Reaction kinetic modeling of carbon dioxide desorption in aqueous amine solutions

Abstract

CO₂ desorption is a critical process for chemical absorption carbon capture approach, and the reaction kinetics is an important basis for the design and scale-up of desorption process. Here, kinetic modeling of CO₂ desorption in primary/secondary and tertiary amines was developed for N-(2-aminoethyl) ethanolamine (AEEA) and N,N-diethylethanolamine (DEEA), which are typical primary/secondary and tertiary amines, respectively. With the assumption that the protonated amine and carbamate or bicarbonate have the same concentration at the same moment, the desorption kinetic modeling of the two types of amines can be expressed by a pseudo-second-order equation.
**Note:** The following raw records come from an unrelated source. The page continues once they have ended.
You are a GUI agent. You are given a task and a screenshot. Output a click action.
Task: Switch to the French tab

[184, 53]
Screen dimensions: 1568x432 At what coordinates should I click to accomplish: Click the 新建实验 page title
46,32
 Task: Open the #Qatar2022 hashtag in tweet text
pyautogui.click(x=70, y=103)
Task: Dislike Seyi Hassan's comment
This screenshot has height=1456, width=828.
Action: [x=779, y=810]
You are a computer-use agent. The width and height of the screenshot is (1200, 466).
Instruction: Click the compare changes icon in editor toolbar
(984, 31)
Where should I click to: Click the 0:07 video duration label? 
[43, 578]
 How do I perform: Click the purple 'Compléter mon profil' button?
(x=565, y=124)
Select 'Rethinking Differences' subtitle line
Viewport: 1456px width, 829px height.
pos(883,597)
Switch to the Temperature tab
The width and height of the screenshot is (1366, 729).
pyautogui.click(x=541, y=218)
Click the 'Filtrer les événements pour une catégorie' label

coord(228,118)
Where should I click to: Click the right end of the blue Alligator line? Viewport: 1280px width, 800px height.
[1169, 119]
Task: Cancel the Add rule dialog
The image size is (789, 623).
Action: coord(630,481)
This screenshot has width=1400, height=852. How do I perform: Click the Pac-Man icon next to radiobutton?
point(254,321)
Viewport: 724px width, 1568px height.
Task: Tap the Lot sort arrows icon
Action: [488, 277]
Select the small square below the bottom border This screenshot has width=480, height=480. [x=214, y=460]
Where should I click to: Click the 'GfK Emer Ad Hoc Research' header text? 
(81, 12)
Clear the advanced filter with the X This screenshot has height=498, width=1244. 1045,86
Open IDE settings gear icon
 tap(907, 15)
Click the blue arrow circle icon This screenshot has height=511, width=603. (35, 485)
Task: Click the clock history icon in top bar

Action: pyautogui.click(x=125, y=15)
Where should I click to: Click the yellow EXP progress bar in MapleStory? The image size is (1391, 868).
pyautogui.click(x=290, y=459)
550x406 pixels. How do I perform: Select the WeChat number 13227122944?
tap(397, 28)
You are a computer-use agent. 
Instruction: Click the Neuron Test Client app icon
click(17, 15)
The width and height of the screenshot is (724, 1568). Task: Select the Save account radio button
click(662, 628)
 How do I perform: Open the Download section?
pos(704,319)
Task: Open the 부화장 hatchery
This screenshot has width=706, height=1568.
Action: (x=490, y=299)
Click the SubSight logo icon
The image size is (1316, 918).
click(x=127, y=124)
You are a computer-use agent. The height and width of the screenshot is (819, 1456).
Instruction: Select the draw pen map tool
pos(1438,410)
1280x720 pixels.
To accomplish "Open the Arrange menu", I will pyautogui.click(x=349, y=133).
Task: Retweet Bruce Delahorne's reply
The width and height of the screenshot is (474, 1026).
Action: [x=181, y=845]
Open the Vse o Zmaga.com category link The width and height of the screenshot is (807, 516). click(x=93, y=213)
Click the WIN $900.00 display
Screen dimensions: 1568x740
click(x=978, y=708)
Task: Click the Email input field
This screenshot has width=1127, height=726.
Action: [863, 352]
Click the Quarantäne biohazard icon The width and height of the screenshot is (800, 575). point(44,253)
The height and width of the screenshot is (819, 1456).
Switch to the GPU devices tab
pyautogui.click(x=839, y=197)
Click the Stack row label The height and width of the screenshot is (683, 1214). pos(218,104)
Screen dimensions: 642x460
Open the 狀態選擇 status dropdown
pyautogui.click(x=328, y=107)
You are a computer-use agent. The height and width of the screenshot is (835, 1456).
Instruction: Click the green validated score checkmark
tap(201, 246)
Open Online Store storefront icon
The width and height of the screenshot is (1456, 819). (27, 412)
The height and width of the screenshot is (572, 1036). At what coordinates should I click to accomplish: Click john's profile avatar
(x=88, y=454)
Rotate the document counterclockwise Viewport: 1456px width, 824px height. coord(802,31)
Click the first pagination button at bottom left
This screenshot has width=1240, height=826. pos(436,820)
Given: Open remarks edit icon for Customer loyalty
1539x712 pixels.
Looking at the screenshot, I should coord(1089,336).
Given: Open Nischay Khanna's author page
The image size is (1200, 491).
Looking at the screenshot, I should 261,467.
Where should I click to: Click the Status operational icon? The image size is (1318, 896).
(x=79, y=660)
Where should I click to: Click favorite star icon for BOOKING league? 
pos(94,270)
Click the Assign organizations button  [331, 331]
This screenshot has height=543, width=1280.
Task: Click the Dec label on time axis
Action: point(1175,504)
Quantitative speciation of the components in the absorbent was performed by ¹H and ¹³C NMR spectra, which supported the model assumptions. Furthermore, quantum chemical calculation was conducted to reveal the reaction mechanism during CO₂ desorption. Model reliability was verified by N-methyl diethanolamine (MDEA) desorption data. The Arrhenius kinetic equations for the desorption of AEEA and DEEA were determined, and the activation energies were 43.08 and 49.21 kJ/mol, respectively. The validated kinetic model of CO₂ desorption is promising to provide fundamental parameters for the design and optimization of regeneration units for CO₂ capture.